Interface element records
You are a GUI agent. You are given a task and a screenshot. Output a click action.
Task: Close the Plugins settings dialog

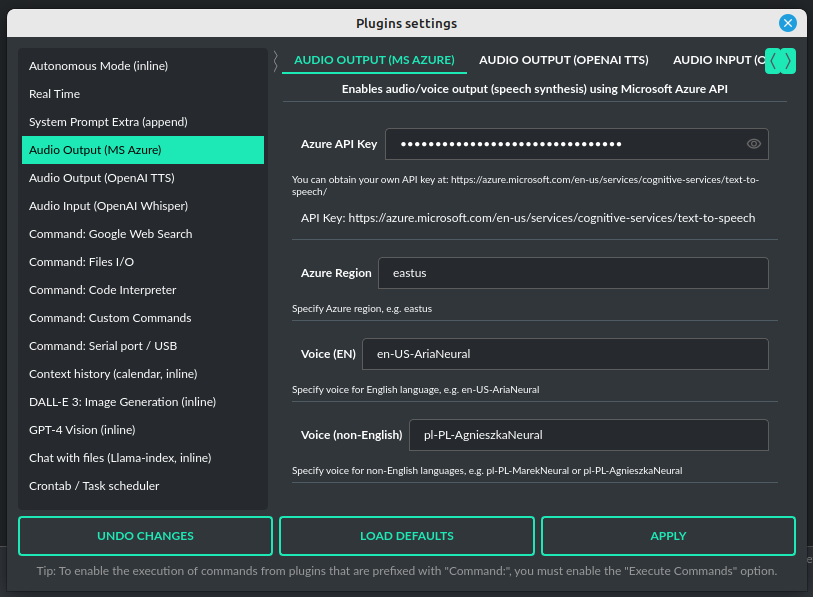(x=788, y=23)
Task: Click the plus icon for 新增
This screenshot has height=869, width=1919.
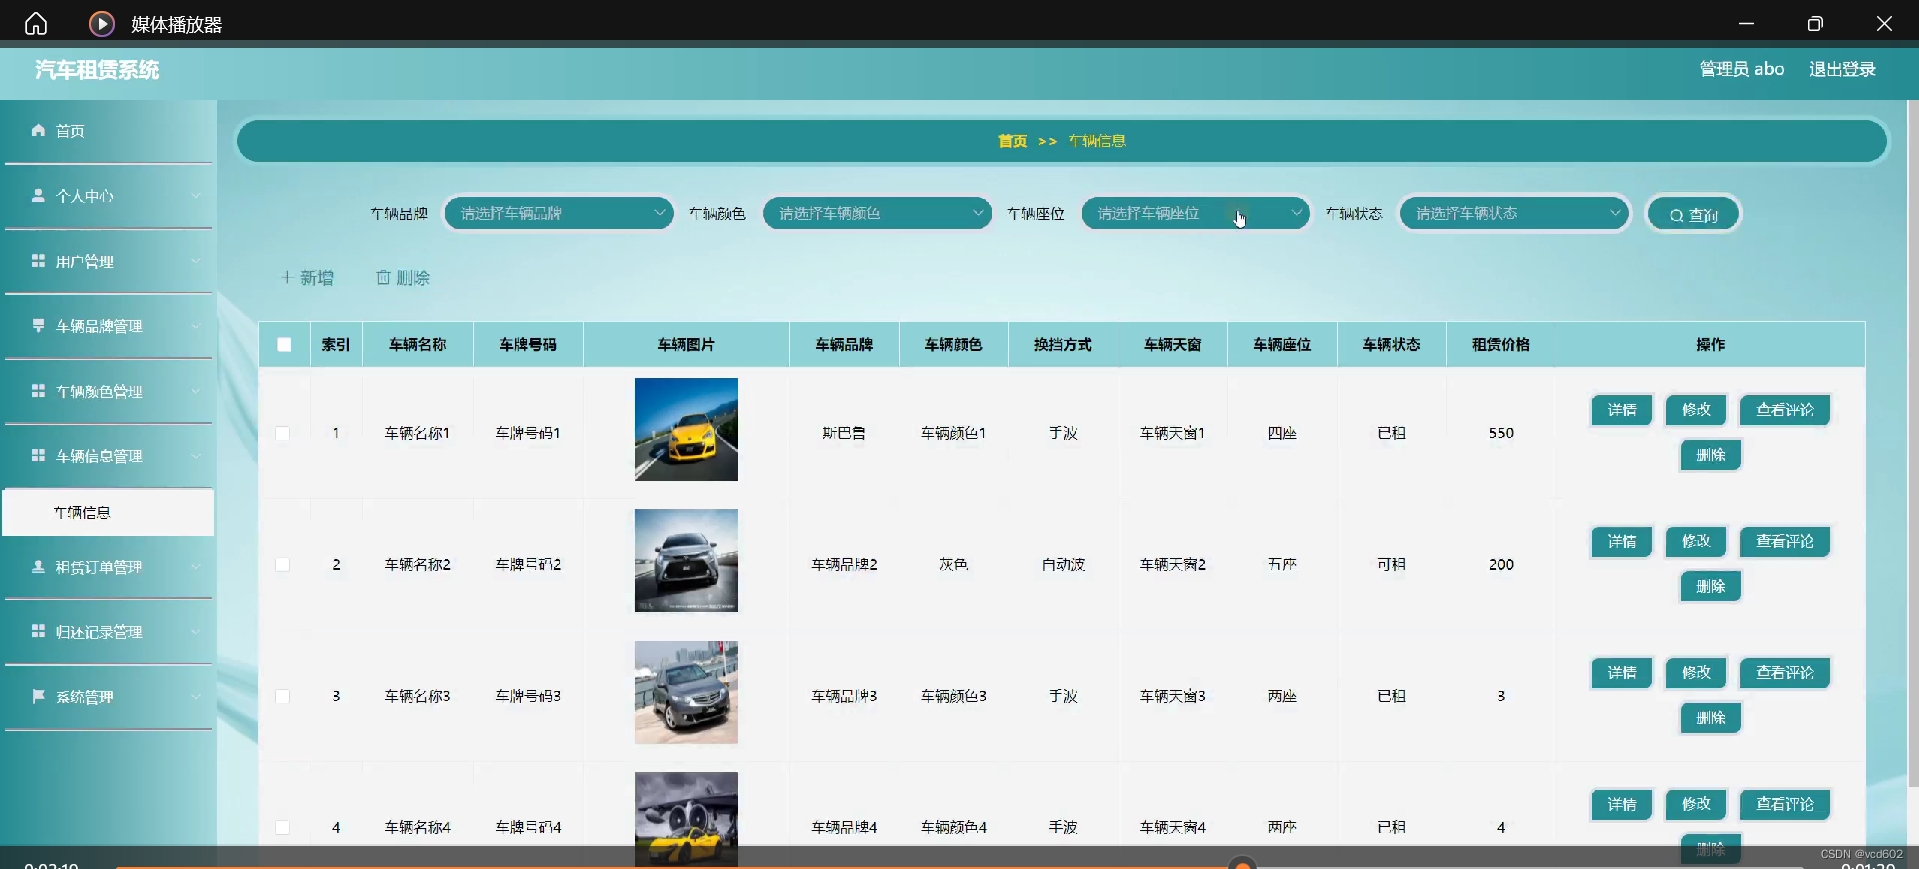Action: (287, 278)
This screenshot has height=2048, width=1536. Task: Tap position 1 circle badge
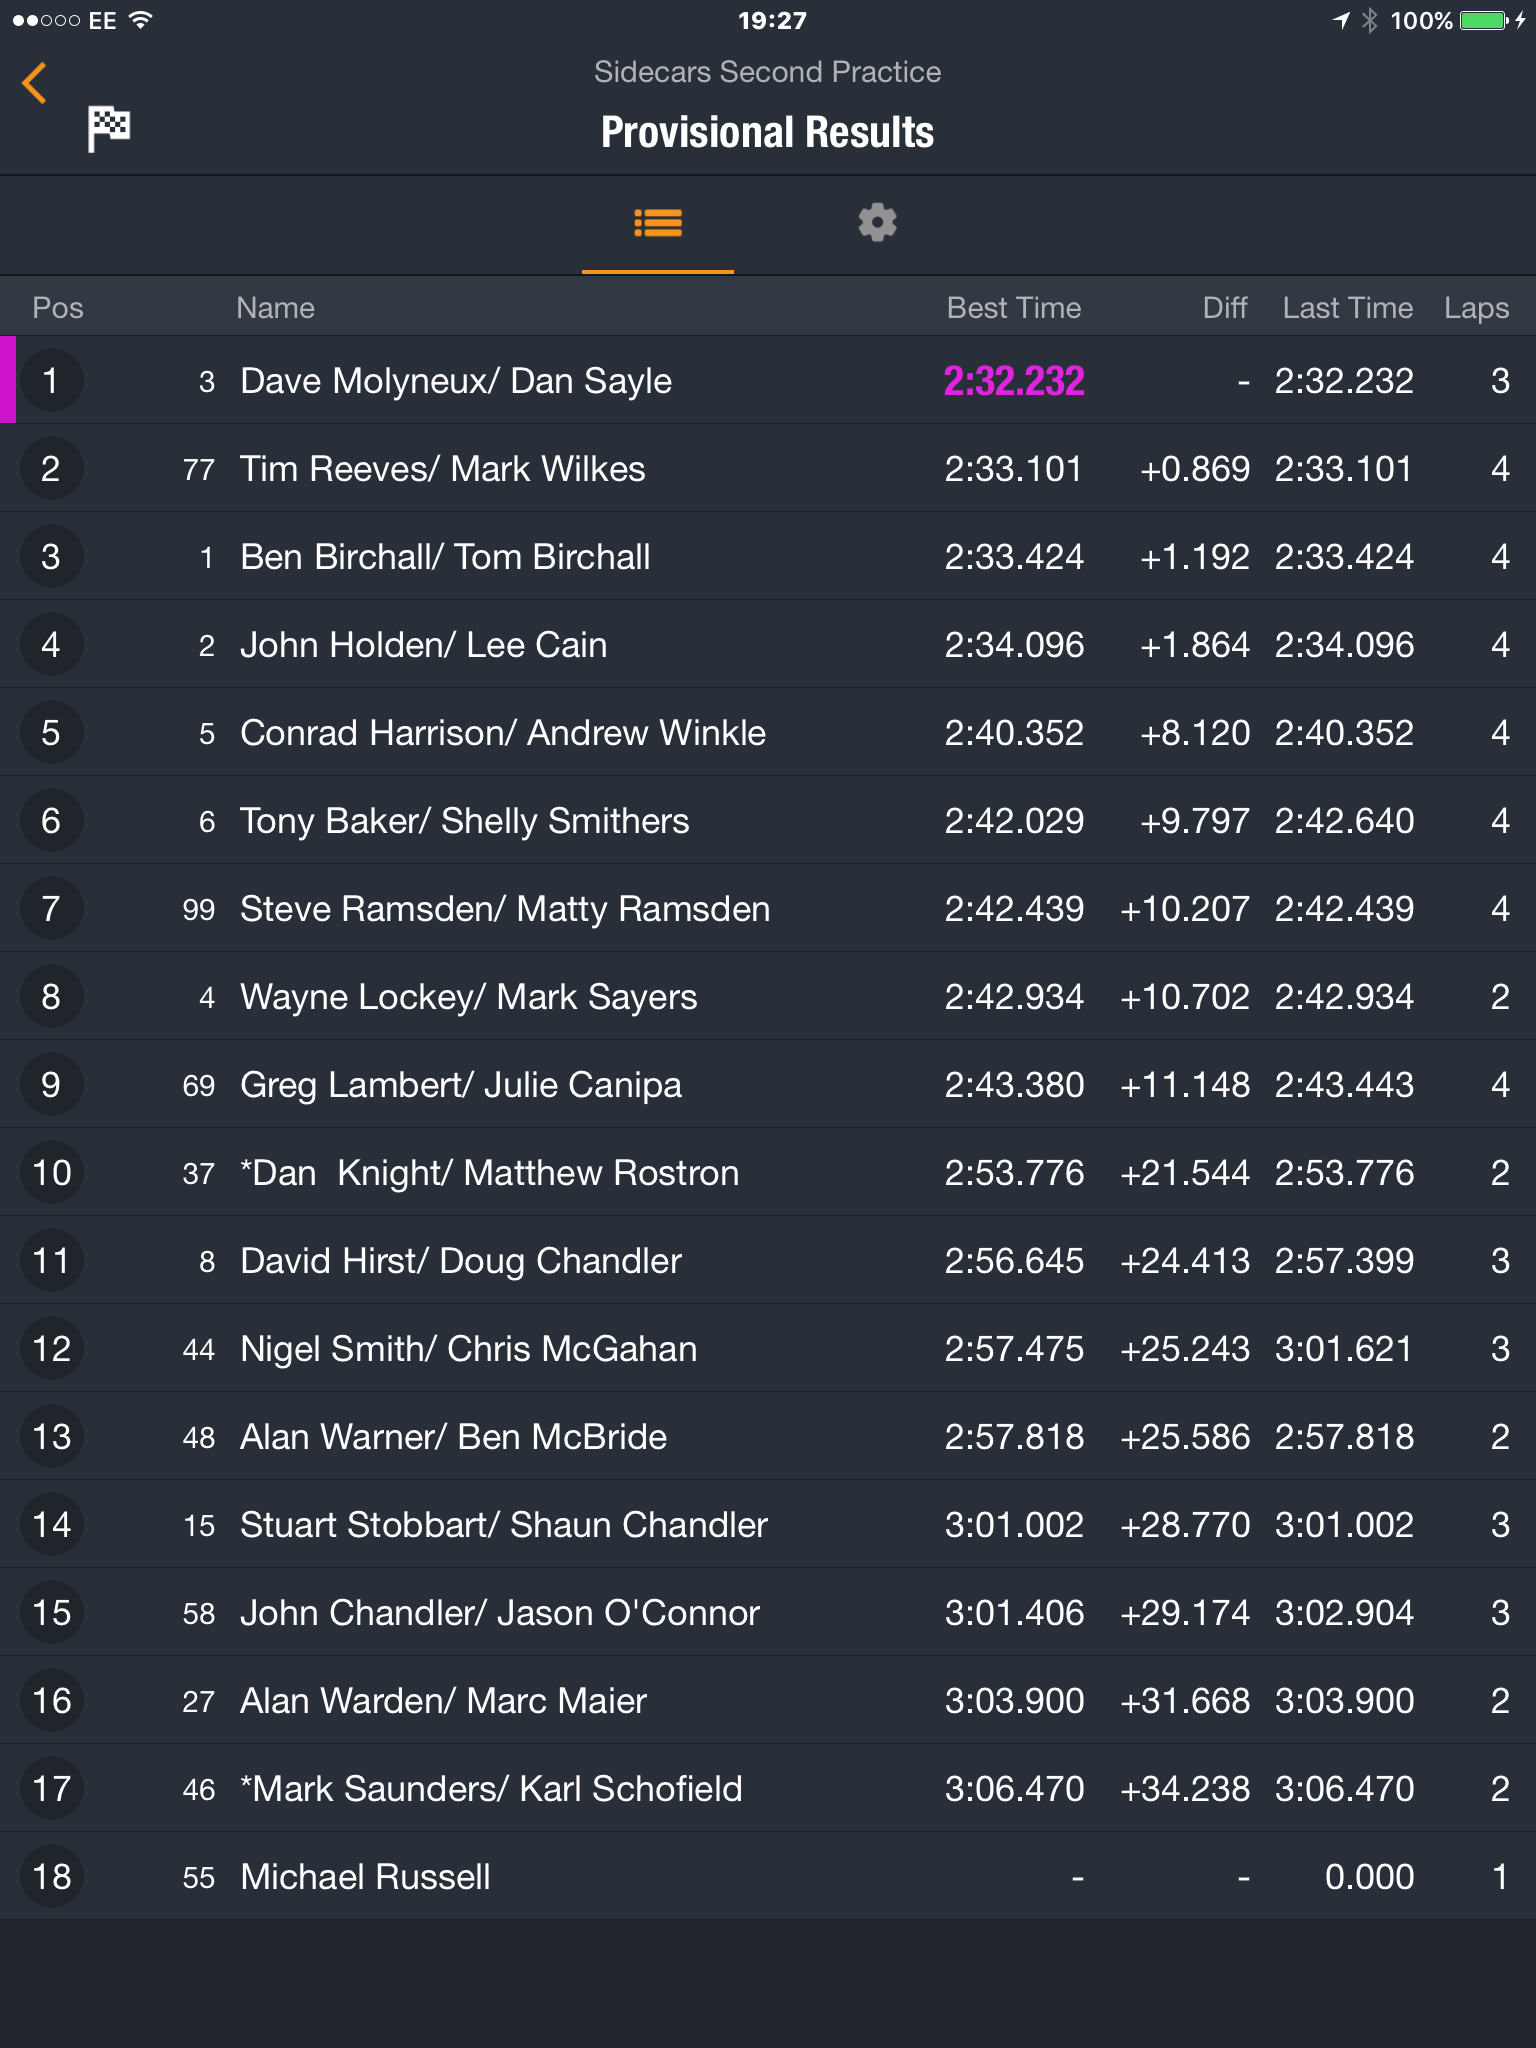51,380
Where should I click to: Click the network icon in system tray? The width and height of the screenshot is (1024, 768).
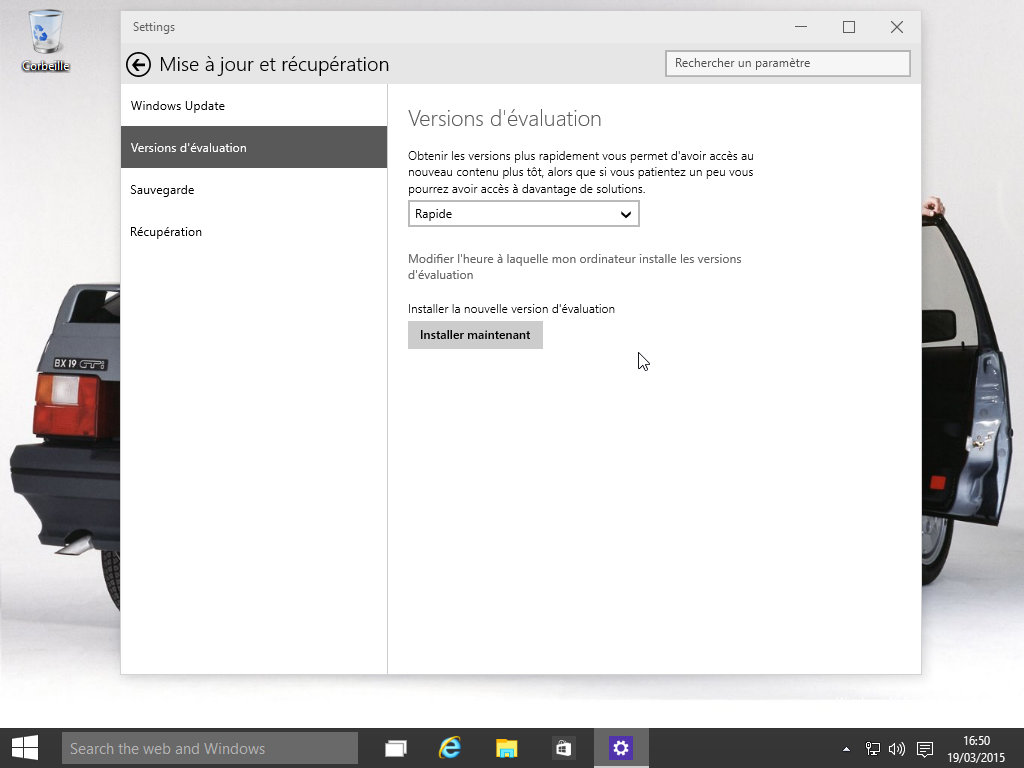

• Directions: How many lines of the items above contain the string "This", with case counting? Reply with the number alone.

• Reply: 2